The lacquer and rosette from Ghent and elsewhere lose their color and die in contact with the air.
Any marble on which a knife can [illegible] is not worth to grind fine colors.
The chalk is not thick with oil, the ceruse is more appropriate but even better is the white lead. The ceruse is the whitest and is to grind firstly with some water, the white lead is grayish. But turns perfectly white with some oil.
When you grind your colors, start by cleaning your workshop because if you raise some dust while walking that will damage your colors which will never be beautiful if they are not clean.
The Florey must not be mingled with some azur enamel or anything else for it turns it into green.
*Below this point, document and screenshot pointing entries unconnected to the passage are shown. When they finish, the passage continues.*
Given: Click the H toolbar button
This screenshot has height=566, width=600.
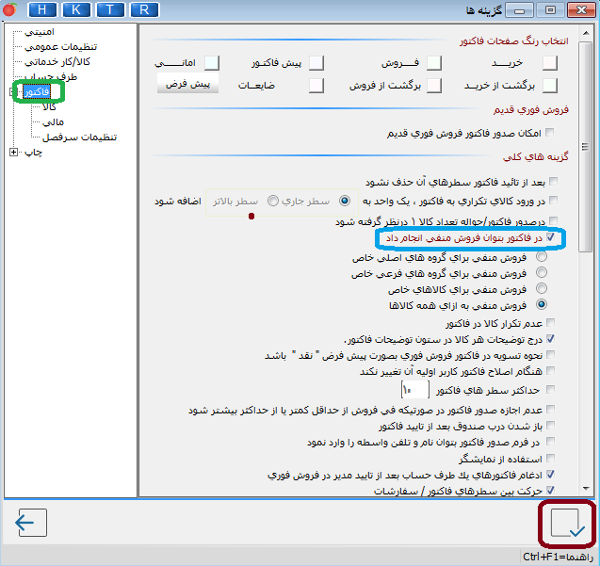Looking at the screenshot, I should point(42,9).
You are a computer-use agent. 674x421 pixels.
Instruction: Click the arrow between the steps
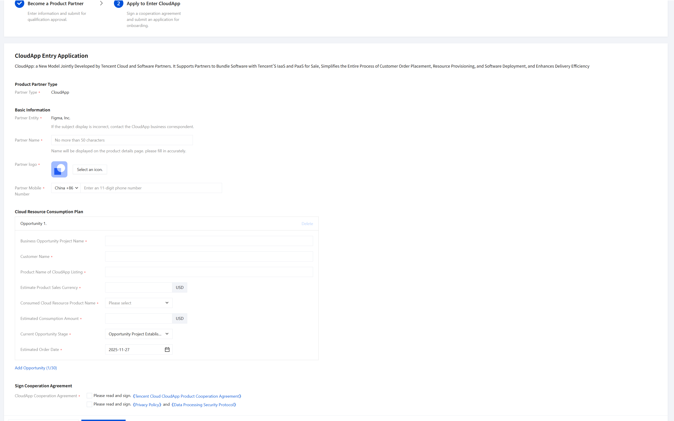(x=101, y=3)
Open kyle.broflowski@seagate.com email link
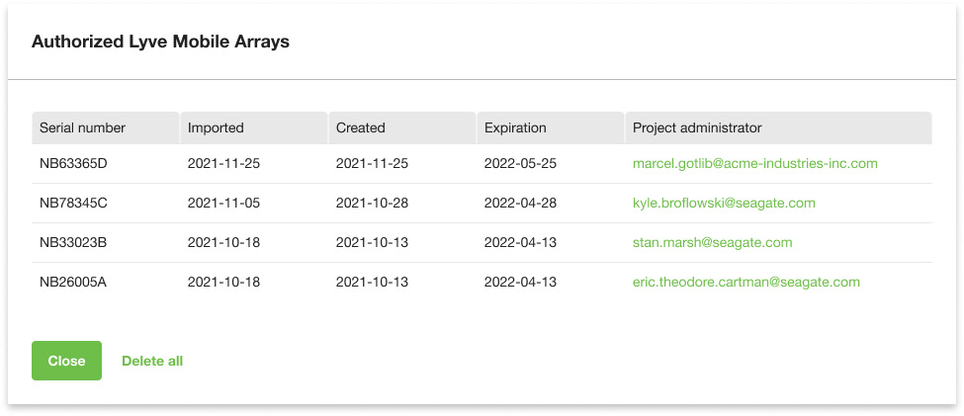The height and width of the screenshot is (416, 964). point(724,203)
Ivory is excellent to make a painter’s’ palette Knots of the fir tree The pear—tree and if it is walnut tree make sure to cut with the grain of the wood.
You always have to stamp on wood to oil paint in order to fill holes and unevenness. And stamp with some [illegible] and ceruse mixed with oil, then soften with a feather which evens more than a brush. Or when the stamp is dry, rub it strongly off with a knife.
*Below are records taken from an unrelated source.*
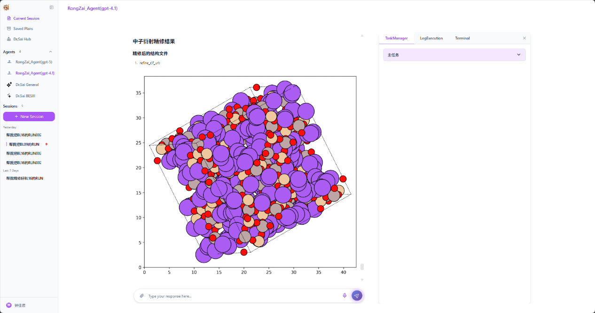Click the microphone voice input icon
Screen dimensions: 595x313
[x=344, y=296]
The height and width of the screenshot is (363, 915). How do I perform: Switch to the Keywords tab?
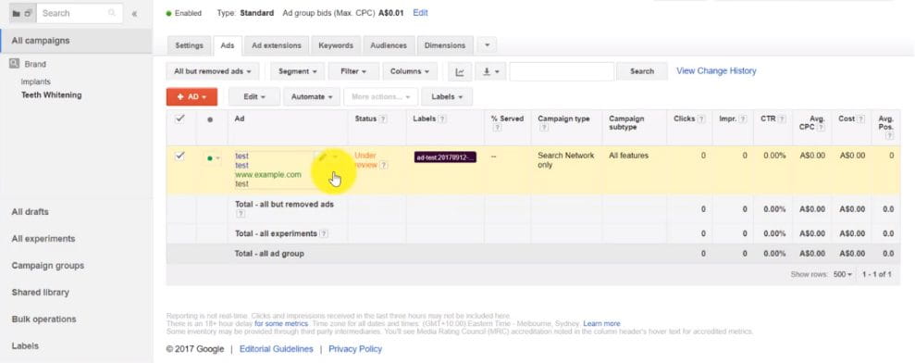(x=336, y=45)
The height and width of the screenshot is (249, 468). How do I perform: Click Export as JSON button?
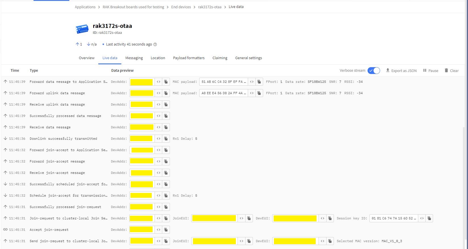pos(401,71)
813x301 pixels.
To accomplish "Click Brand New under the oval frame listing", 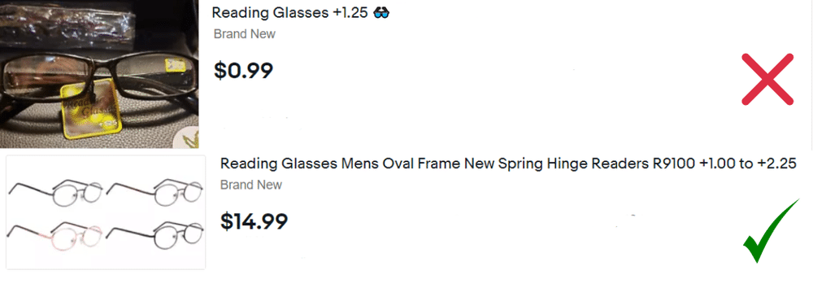I will point(251,185).
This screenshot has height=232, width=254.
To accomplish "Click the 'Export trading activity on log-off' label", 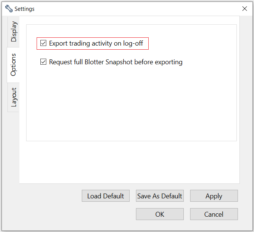I will tap(96, 43).
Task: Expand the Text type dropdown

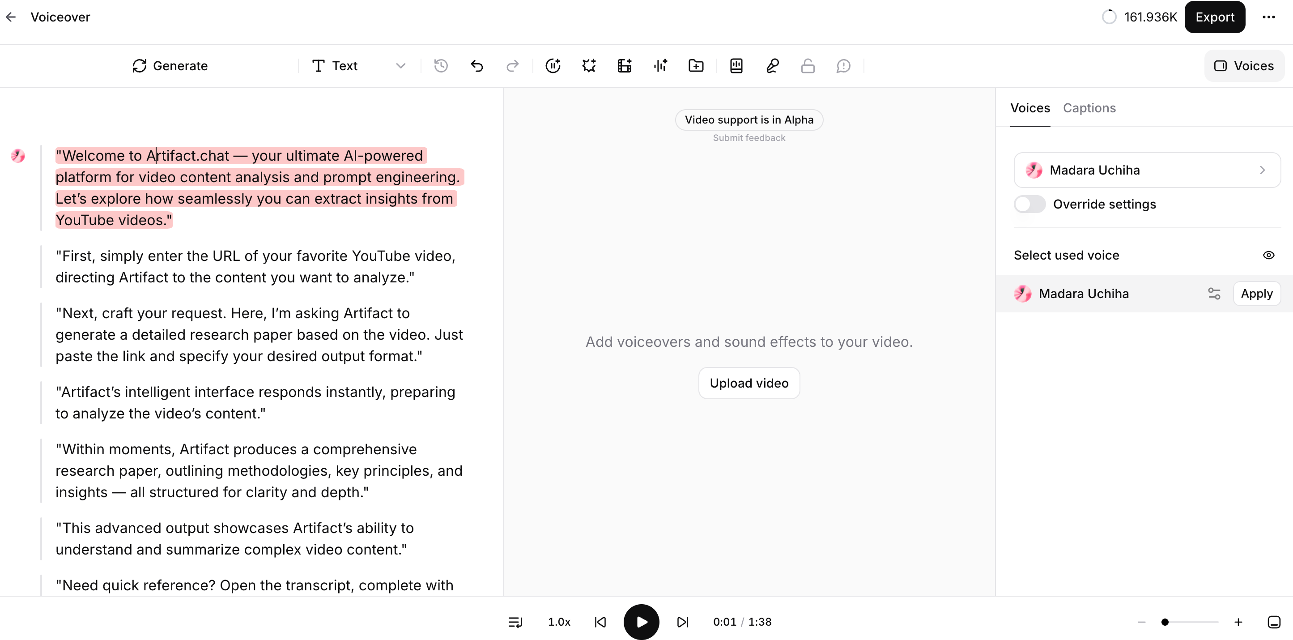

To use some azur enamel with some oil, you have to choose the finest one and to make it thinner, do not grind for it turns white but wash it and because the bigger goes at the bottom, choose the one at the top of the water or pour the cloudy water out and pile the azur.
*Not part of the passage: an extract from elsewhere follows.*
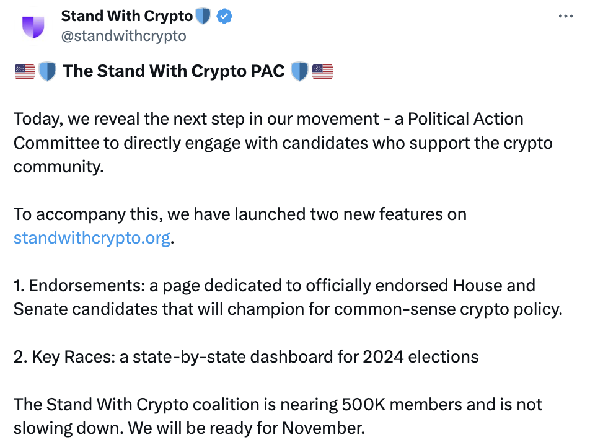Click the line starting To accompany this
590x445 pixels.
point(240,214)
Lake takes a long time to dry in oil and for that reason you have to crush glass with it, but you have to choose crystallin because it is neater. And since it would be too difficult to be crushed by itself, you have to heat it red hot, then, when it is entirely red, throw it into cold water and it will crumble and pulverize itself to then be crushed easily. After being crushed with a lot of water, it looks like crushed lead white, but for this reason it has no body. I think it could be good for casting.
Lead white is made with lead sheets beaten gently and put under some manure.
White turpentine varnish or aspic oil and turpentine is colored with powdered turmeric boiled together with it. It gives a gold color on silver which is even more beautiful when burnished. It dries within a quarter of an hour. Aloes would made an even brighter color but it takes time to dry whereas the other one dries within a quarter of an hour in winter as well as in summer.
Good lake moistened with saliva quickly darkens. That from Florence is mixed with too much gum.
If you apply one layer of printers’ ink on velvet and apply gold leaves and then stretch it, it looks grainy as if it was powdered with gold sprinkled on it.
Vermillion crushed by itself is wan and pale but is more beautiful when it is crushed with lake.
In order to remove the grease off marbles, one crushes ordinary ashes on it, which afterward are good to make the first primer coat of a painting to be done in oil in order to seal the cracks and veins of the wood. They are thicker than chalk and are quite greasy. They are mingled with the aforesaid chalk or with colors collected from the vessel that is used to clean brushes, and they are desiccative and spare the colors. Once this primer coat has been made on the wood, it is scrubbed with a knife until even. After, one makes a second coat with ceruse or with the poorest colors mixed together. On an oil canvas painting one only applies one coat and the mixed ashes can be used. Also, after crushing a color, one crushes the interior of a large loaf of bread in order to remove the grease off the marble.